Oysa, aralarında değerli tarihçiler de bulunan bu isimlere sormak isterim: Hangi Selçuklu veya Osmanlı metninde “Türk milleti” kavramı vardır?
Gerçekte, 20. yüzyıla gelinceye dek, “millet” kavramının tek bir karşılığı vardır bu coğrayada: Din. Yani İslam milleti, Rum milleti, Yahudi milleti, vesaire.
Bu, 1920’lerin başında bile böyledir. O sebeple, ne 1921 Anayasası’nda ne de herhangi bir Milli Mücadele metninde “Türk milleti” kavramı geçmez; sadece “millet”ten söz edilir. Mustafa Kemal Paşa da üstüne basarak vurgular, milletin sadece Türk, Kürt veya Laz değil, hepsinden oluşan “anasır-ı İslam” (İslam unsurları) olduğunu.
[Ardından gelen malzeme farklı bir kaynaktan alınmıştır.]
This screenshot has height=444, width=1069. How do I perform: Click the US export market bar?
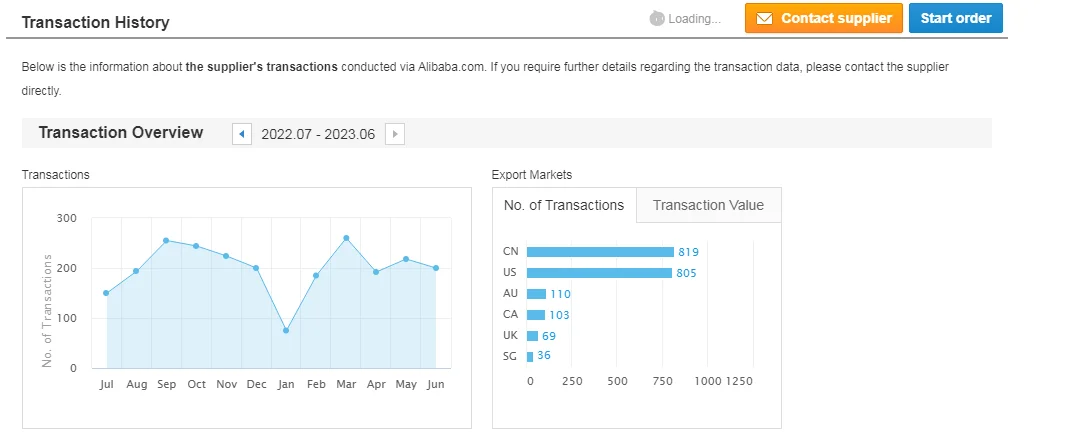599,273
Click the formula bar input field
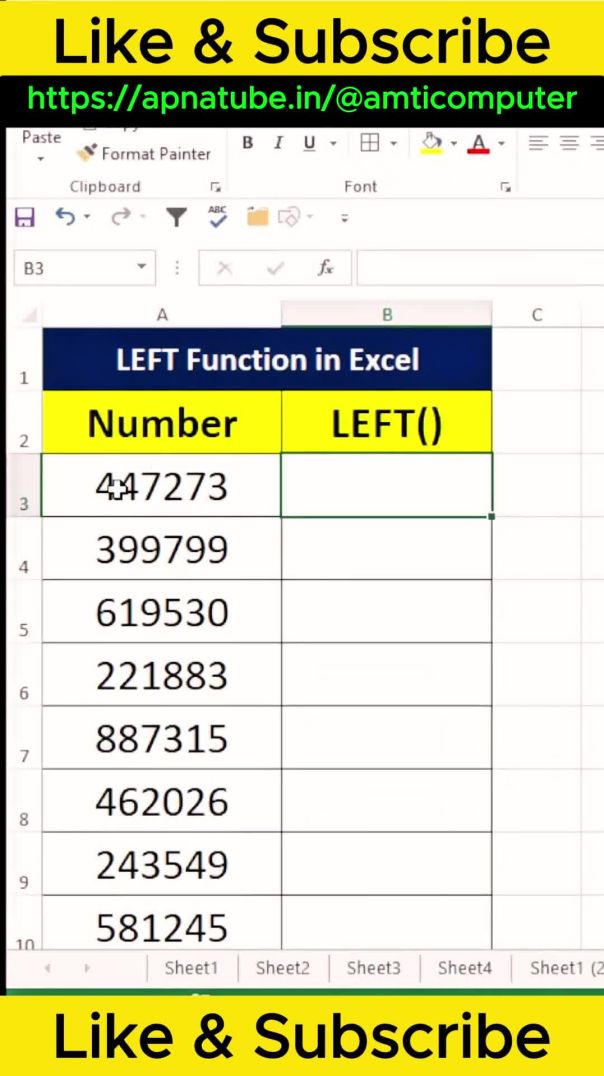This screenshot has height=1076, width=604. [480, 268]
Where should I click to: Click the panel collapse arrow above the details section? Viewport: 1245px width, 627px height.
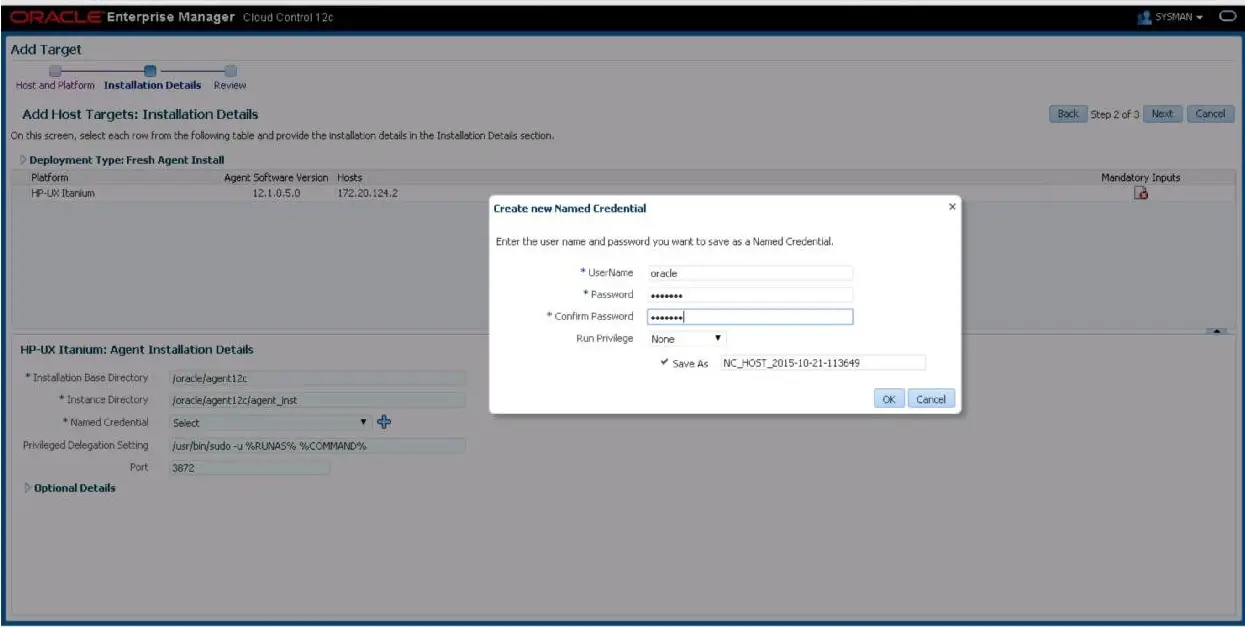1216,331
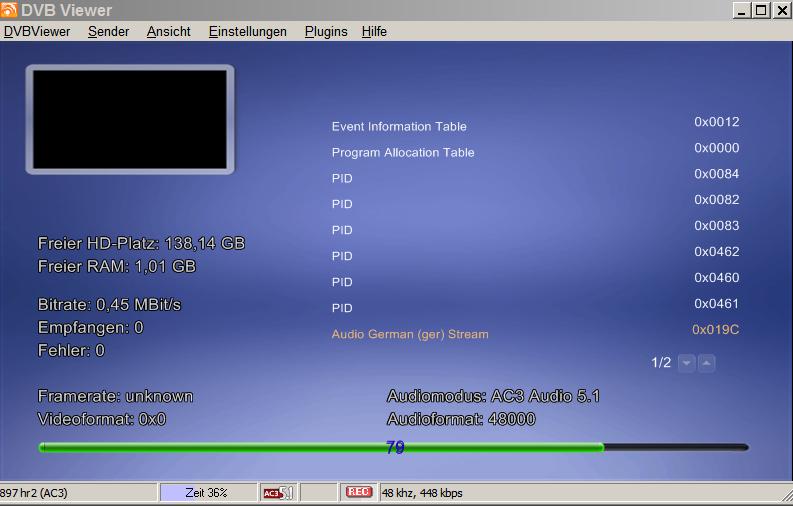Select the Program Allocation Table entry
The image size is (793, 506).
(x=403, y=153)
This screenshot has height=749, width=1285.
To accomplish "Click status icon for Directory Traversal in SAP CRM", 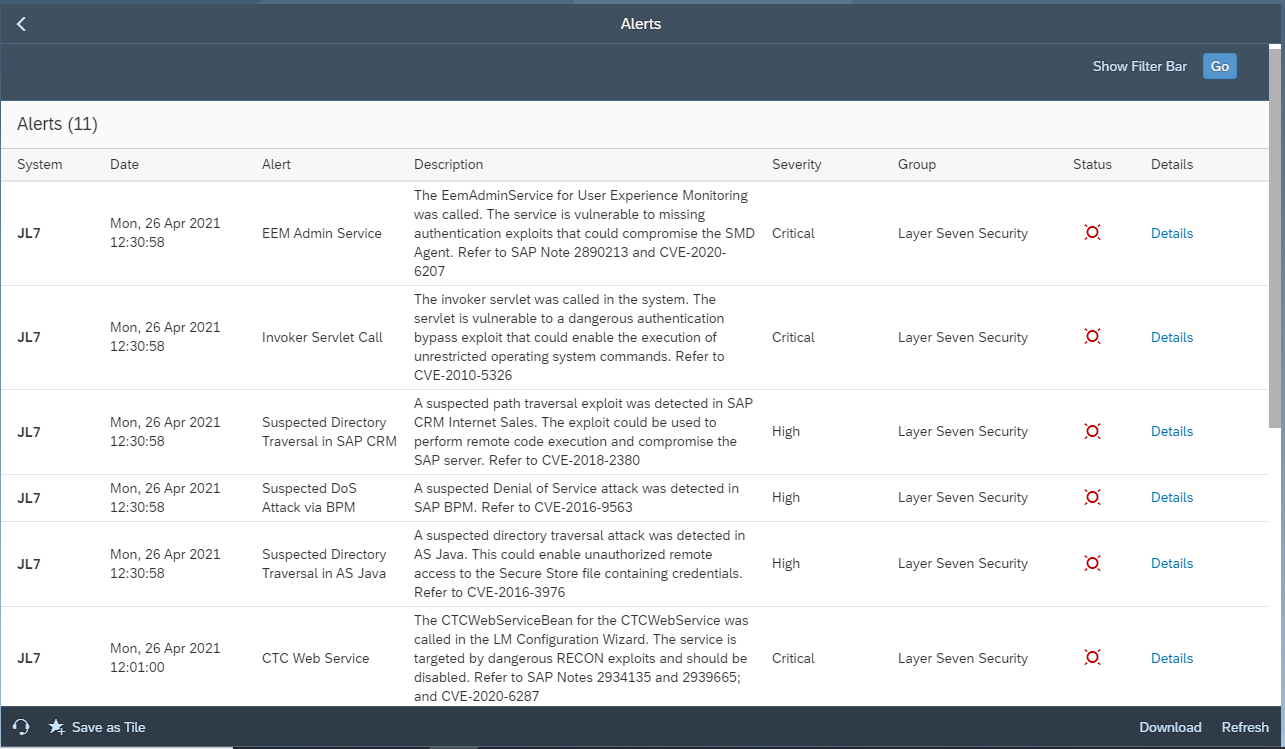I will click(x=1092, y=431).
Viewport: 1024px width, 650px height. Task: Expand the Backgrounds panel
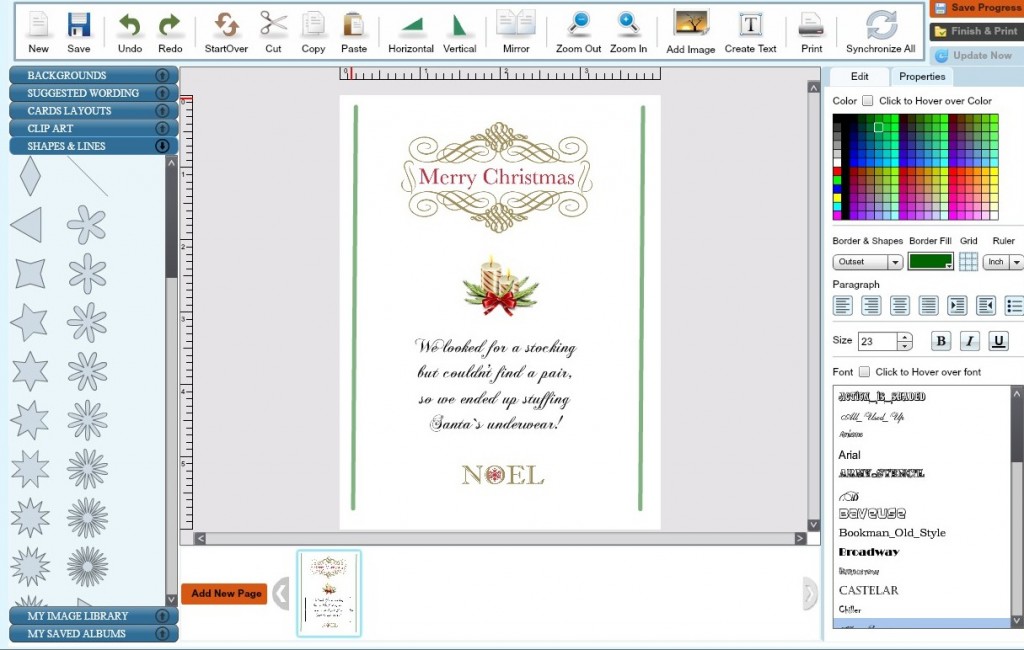tap(94, 75)
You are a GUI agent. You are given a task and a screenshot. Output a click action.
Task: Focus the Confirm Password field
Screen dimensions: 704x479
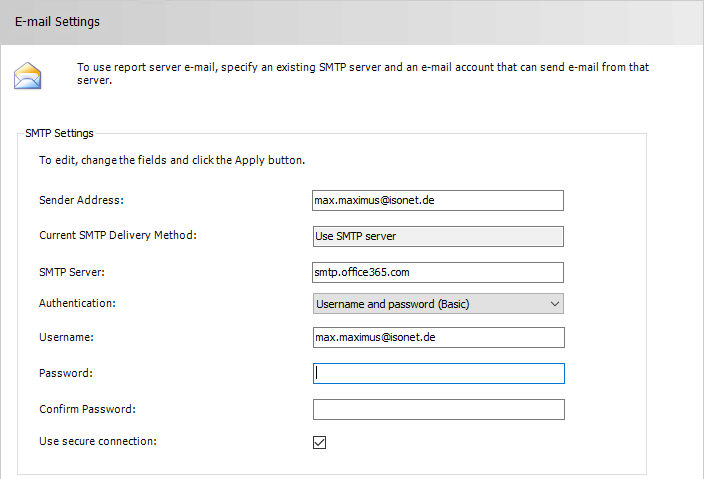[439, 409]
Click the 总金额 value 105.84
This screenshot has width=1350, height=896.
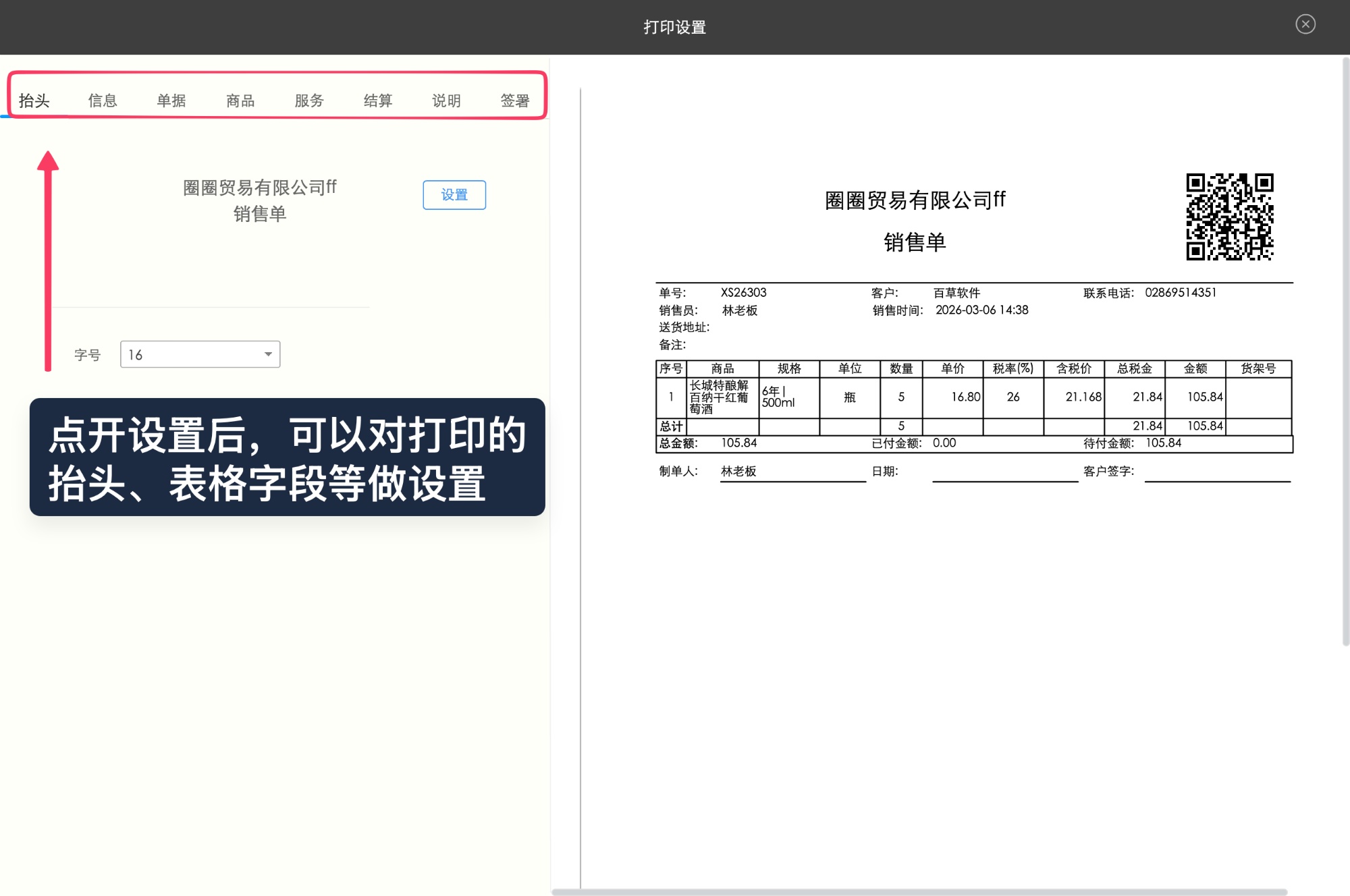[x=738, y=443]

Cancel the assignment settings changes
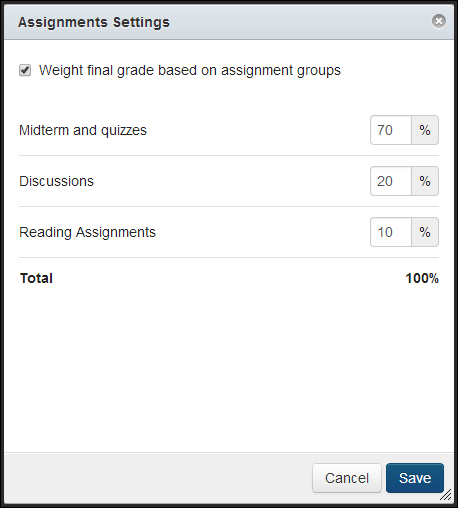[347, 478]
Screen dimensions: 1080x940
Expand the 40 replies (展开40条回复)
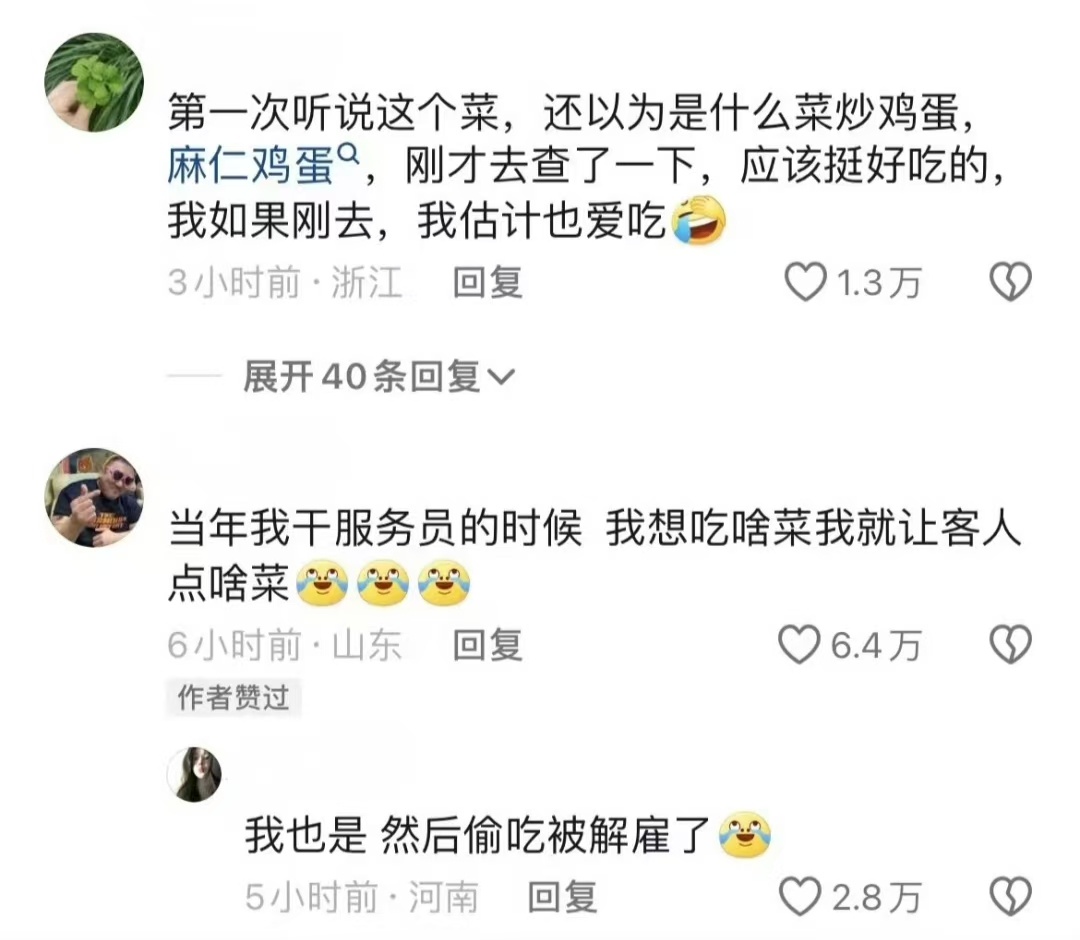(x=379, y=377)
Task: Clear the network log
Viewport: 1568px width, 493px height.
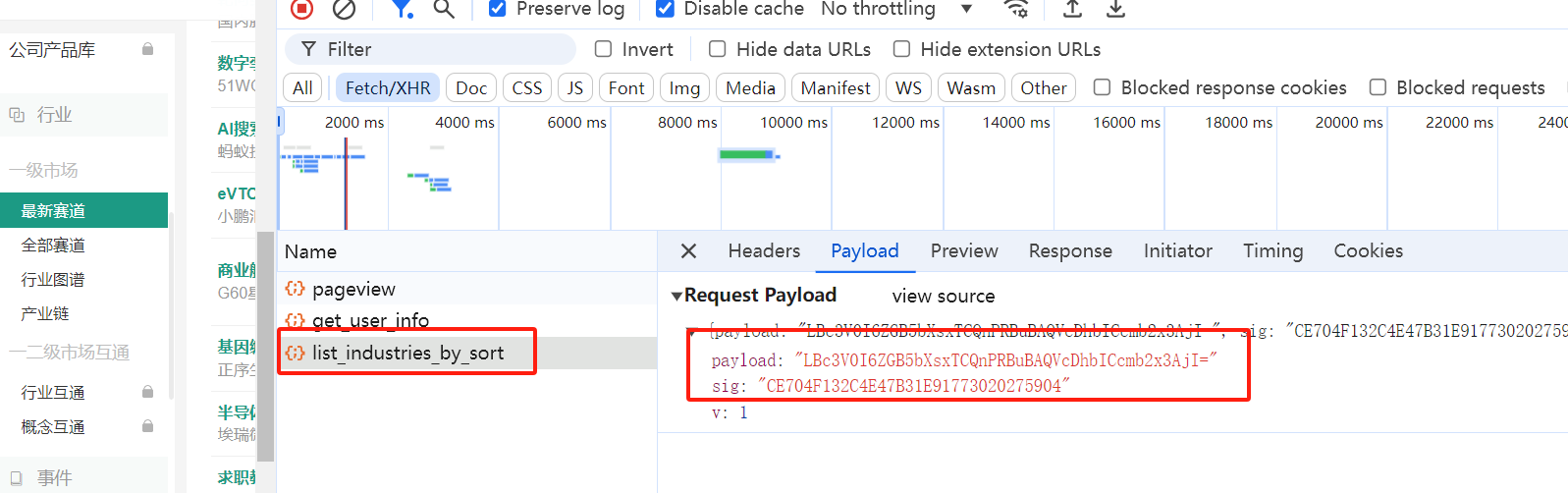Action: pyautogui.click(x=344, y=9)
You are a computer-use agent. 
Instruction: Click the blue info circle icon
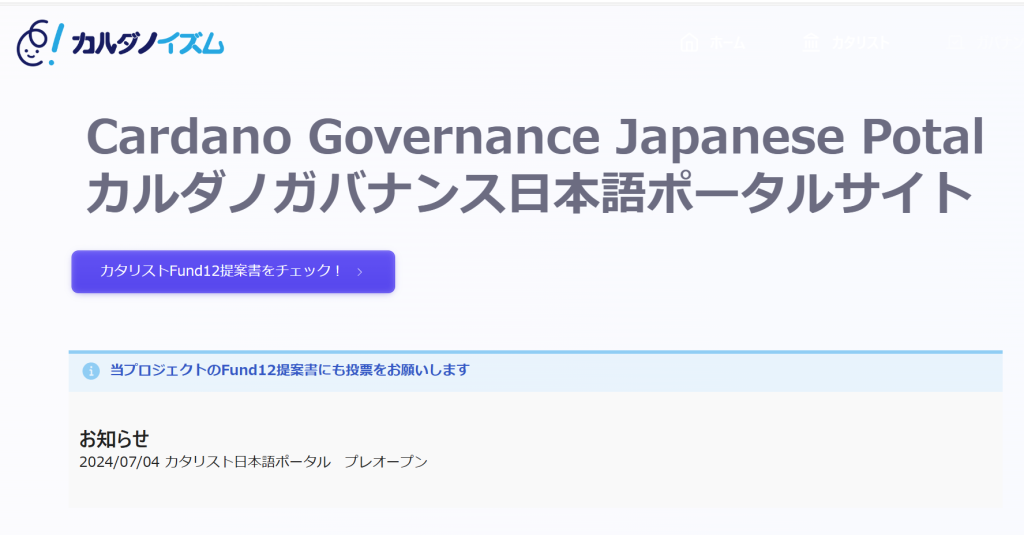point(91,371)
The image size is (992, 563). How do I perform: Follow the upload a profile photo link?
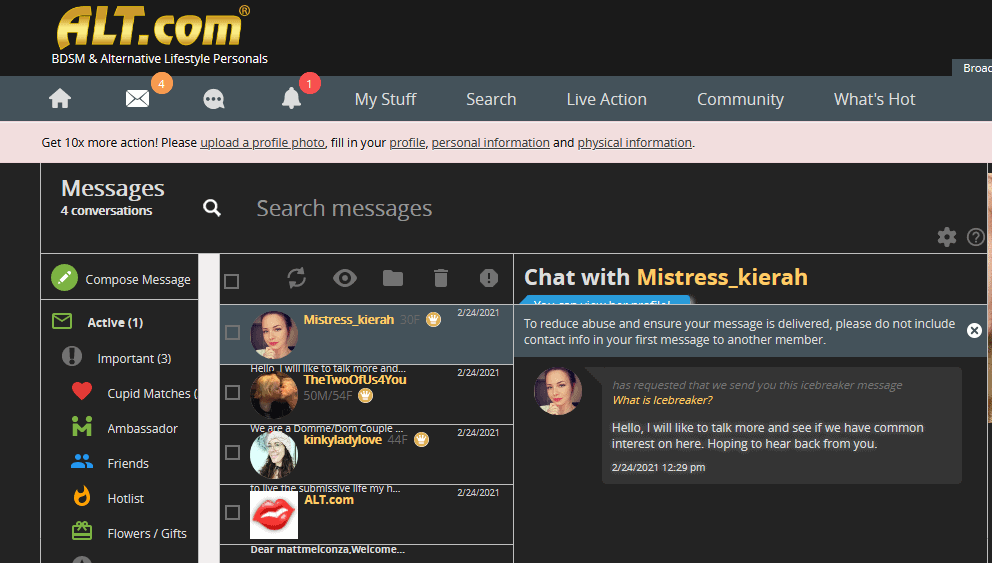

Bugün çoğulcu bir millet tasavvur eden AK Parti’nin yaslandığı tarihsel arka plan budur. Yani, tam da “Selçuklu ile başlayan Osmanlı ile devam eden” bin yıllık gelenektir.
300 milliyetçi aydının tasavvuru ise (burada haklılar) “büyük Atatürk’ün kurduğu” sisteme, yani son 90 yıla dayanıyor.
Modern icatlar
Bu ise normal bir durum, çünkü ulus-devletler gibi milletler de modern çağın icatlarıdır. Bunu, modern olan her şeyi lanetleyenlerden ayrılarak söylüyorum. Çünkü biliyorum ki, modern kavramlar birer icat ise, geleneksel kavramlar da öyleydi. Şehir devletleri de birer icat idi, imparatorluklar da.
Ama, icat yaparsınız tutar, icat yaparsınız tutmaz. Bizdeki Türk kimliği ise kısmen tutmuş, kısmen tutmamıştır.
Kısmen tutmuştur; çünkü Laz, Çerkes, Boşnak gibi Türk-olmayan nice grup sahiden Türkleşmiştir. Ama kısmen de tutmamıştır; çünkü Kürtler asimile olmamış, aksine direnmişler, bir kısmı da ayaklanmıştır.
Son yılların kimlik tartışmaları ise, müşkülpesentlik veya hıyanetten değil, işte bu büyük meseleden, yani Kürt sorunundan çıkıyor.
Peki 300 milliyetçi bu konuda ne diyor? Kürtleri nasıl ikna edecekler? Edemezlerse ne olacak? Ne yazık ki hiç bir şey demiyorlar.
O nedenle ben kendi diyeceğimi diyeyim:
“İslam bayrağı altındakibin yıllık tarih”, en büyük şansımızdır. 90 yıllık geçmiş ise, kazanım kadar tahribat da yaratmıştır. Kazanımı korurken, tahribatı tamir etmek gerekir.
Bunun ideal formülü ise kimlik tanımını olabildiğince esnek bırakmaktır. “En iyi tanım, en az tanımdır” demektir.
Ki kendine “Türk” diyen çoğunluk bildiği gibi devam etsin. Ötekiler de “ben Türkiyeli Kürdüm” diyebilsin.